▶ [WHAT THE TASK ASKS] Please restate the data word for word, leaving out no line.

───── RECORDED INFORMATION ─────

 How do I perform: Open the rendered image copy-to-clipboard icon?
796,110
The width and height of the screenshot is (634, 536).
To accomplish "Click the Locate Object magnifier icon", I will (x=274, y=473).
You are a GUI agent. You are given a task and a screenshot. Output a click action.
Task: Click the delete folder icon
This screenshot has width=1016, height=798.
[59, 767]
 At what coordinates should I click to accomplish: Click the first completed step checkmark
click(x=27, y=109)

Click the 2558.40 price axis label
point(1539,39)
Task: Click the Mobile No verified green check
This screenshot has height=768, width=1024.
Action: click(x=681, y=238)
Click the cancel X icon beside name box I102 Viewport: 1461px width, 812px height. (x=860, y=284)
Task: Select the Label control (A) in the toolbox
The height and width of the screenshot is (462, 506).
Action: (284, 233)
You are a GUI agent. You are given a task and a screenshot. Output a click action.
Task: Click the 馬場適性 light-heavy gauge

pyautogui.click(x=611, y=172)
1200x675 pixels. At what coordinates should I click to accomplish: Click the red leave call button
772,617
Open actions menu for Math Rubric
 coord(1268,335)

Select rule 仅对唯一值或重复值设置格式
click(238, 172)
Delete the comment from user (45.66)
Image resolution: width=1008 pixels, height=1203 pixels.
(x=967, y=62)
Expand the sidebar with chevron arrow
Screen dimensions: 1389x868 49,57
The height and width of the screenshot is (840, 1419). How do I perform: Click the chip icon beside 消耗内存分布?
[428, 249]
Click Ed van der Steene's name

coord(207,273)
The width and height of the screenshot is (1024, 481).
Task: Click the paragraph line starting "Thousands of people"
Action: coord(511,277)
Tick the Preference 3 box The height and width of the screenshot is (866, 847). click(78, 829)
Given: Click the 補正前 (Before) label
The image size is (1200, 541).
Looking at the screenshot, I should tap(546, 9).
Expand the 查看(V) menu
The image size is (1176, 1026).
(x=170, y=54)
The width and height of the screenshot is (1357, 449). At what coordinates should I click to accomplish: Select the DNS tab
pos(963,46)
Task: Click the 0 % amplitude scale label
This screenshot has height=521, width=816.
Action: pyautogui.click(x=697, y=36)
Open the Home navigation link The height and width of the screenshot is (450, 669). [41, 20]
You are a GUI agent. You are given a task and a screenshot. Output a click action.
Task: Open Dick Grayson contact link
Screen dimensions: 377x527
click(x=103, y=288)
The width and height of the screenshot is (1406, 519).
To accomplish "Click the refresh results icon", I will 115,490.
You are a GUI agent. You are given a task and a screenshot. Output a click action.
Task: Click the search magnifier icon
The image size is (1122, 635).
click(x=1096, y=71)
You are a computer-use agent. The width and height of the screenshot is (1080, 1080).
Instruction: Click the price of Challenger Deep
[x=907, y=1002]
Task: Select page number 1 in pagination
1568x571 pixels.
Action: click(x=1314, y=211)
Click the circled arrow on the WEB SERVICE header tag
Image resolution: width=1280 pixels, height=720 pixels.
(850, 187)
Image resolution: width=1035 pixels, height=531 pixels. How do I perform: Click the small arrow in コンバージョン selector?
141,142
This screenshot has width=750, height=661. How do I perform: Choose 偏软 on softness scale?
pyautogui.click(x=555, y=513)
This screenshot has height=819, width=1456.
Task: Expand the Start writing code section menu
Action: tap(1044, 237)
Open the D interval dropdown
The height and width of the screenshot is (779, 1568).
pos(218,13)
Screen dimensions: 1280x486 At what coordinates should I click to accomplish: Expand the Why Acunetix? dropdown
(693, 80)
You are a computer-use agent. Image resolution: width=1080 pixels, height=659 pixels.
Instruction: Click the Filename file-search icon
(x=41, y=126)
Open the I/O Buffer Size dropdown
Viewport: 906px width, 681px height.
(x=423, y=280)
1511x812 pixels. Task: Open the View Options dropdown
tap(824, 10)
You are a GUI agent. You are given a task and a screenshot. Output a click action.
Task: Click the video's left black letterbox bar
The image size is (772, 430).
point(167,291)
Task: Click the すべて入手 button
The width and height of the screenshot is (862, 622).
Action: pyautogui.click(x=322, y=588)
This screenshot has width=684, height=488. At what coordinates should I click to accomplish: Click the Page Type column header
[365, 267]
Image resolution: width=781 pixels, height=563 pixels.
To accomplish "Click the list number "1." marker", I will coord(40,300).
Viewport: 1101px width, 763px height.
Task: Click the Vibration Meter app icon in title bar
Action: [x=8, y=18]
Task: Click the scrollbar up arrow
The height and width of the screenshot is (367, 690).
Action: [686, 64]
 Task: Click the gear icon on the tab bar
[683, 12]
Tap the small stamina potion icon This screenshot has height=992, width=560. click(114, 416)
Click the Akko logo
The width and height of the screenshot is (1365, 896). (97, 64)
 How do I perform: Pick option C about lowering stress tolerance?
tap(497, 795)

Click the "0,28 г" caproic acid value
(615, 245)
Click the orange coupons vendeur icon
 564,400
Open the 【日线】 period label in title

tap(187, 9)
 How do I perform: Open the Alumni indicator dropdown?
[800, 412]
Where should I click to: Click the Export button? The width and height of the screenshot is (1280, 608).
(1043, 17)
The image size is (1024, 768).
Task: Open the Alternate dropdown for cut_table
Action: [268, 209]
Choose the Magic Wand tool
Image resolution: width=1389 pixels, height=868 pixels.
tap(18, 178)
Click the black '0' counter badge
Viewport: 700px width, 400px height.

─────

▶ [EXPECTED ANSWER]
 How do I perform: Open the rendered image copy-to-clipboard icon?
796,110
The width and height of the screenshot is (634, 536).
To accomplish "Click the Locate Object magnifier icon", I will (x=274, y=473).
You are a GUI agent. You are given a task and a screenshot. Output a click action.
Task: Click the delete folder icon
This screenshot has width=1016, height=798.
[59, 767]
 At what coordinates should I click to accomplish: Click the first completed step checkmark
click(x=27, y=109)

Click the 2558.40 price axis label
point(1539,39)
Task: Click the Mobile No verified green check
This screenshot has height=768, width=1024.
Action: click(x=681, y=238)
Click the cancel X icon beside name box I102 Viewport: 1461px width, 812px height. (x=860, y=284)
Task: Select the Label control (A) in the toolbox
The height and width of the screenshot is (462, 506).
Action: (284, 233)
You are a GUI agent. You are given a task and a screenshot. Output a click action.
Task: Click the 馬場適性 light-heavy gauge

pyautogui.click(x=611, y=172)
1200x675 pixels. At what coordinates should I click to accomplish: Click the red leave call button
772,617
Open actions menu for Math Rubric
 coord(1268,335)

Select rule 仅对唯一值或重复值设置格式
click(238, 172)
Delete the comment from user (45.66)
Image resolution: width=1008 pixels, height=1203 pixels.
(x=967, y=62)
Expand the sidebar with chevron arrow
Screen dimensions: 1389x868 49,57
The height and width of the screenshot is (840, 1419). How do I perform: Click the chip icon beside 消耗内存分布?
[428, 249]
Click Ed van der Steene's name

coord(207,273)
The width and height of the screenshot is (1024, 481).
Task: Click the paragraph line starting "Thousands of people"
Action: coord(511,277)
Tick the Preference 3 box The height and width of the screenshot is (866, 847). click(78, 829)
Given: Click the 補正前 (Before) label
The image size is (1200, 541).
Looking at the screenshot, I should tap(546, 9).
Expand the 查看(V) menu
The image size is (1176, 1026).
(x=170, y=54)
The width and height of the screenshot is (1357, 449). At what coordinates should I click to accomplish: Select the DNS tab
pos(963,46)
Task: Click the 0 % amplitude scale label
This screenshot has height=521, width=816.
Action: pyautogui.click(x=697, y=36)
Open the Home navigation link The height and width of the screenshot is (450, 669). [41, 20]
You are a GUI agent. You are given a task and a screenshot. Output a click action.
Task: Open Dick Grayson contact link
Screen dimensions: 377x527
click(x=103, y=288)
The width and height of the screenshot is (1406, 519).
To accomplish "Click the refresh results icon", I will 115,490.
You are a GUI agent. You are given a task and a screenshot. Output a click action.
Task: Click the search magnifier icon
The image size is (1122, 635).
click(x=1096, y=71)
You are a computer-use agent. The width and height of the screenshot is (1080, 1080).
Instruction: Click the price of Challenger Deep
[x=907, y=1002]
Task: Select page number 1 in pagination
1568x571 pixels.
Action: click(x=1314, y=211)
Click the circled arrow on the WEB SERVICE header tag
Image resolution: width=1280 pixels, height=720 pixels.
(850, 187)
Image resolution: width=1035 pixels, height=531 pixels. How do I perform: Click the small arrow in コンバージョン selector?
141,142
This screenshot has width=750, height=661. How do I perform: Choose 偏软 on softness scale?
pyautogui.click(x=555, y=513)
This screenshot has height=819, width=1456.
Task: Expand the Start writing code section menu
Action: tap(1044, 237)
Open the D interval dropdown
The height and width of the screenshot is (779, 1568).
pos(218,13)
Screen dimensions: 1280x486 At what coordinates should I click to accomplish: Expand the Why Acunetix? dropdown
(693, 80)
You are a computer-use agent. Image resolution: width=1080 pixels, height=659 pixels.
Instruction: Click the Filename file-search icon
(x=41, y=126)
Open the I/O Buffer Size dropdown
Viewport: 906px width, 681px height.
(x=423, y=280)
1511x812 pixels. Task: Open the View Options dropdown
tap(824, 10)
You are a GUI agent. You are given a task and a screenshot. Output a click action.
Task: Click the video's left black letterbox bar
The image size is (772, 430).
point(167,291)
Task: Click the すべて入手 button
The width and height of the screenshot is (862, 622).
Action: pyautogui.click(x=322, y=588)
This screenshot has width=684, height=488. At what coordinates should I click to accomplish: Click the Page Type column header
[365, 267]
Image resolution: width=781 pixels, height=563 pixels.
To accomplish "Click the list number "1." marker", I will coord(40,300).
Viewport: 1101px width, 763px height.
Task: Click the Vibration Meter app icon in title bar
Action: [x=8, y=18]
Task: Click the scrollbar up arrow
The height and width of the screenshot is (367, 690).
Action: [686, 64]
 Task: Click the gear icon on the tab bar
[683, 12]
Tap the small stamina potion icon This screenshot has height=992, width=560. click(114, 416)
Click the Akko logo
The width and height of the screenshot is (1365, 896). (97, 64)
 How do I perform: Pick option C about lowering stress tolerance?
tap(497, 795)

Click the "0,28 г" caproic acid value
(615, 245)
Click the orange coupons vendeur icon
 564,400
Open the 【日线】 period label in title

tap(187, 9)
 How do I perform: Open the Alumni indicator dropdown?
[800, 412]
Where should I click to: Click the Export button? The width and height of the screenshot is (1280, 608).
(1043, 17)
The image size is (1024, 768).
Task: Open the Alternate dropdown for cut_table
Action: [268, 209]
Choose the Magic Wand tool
Image resolution: width=1389 pixels, height=868 pixels.
tap(18, 178)
Click the black '0' counter badge
Viewport: 700px width, 400px height.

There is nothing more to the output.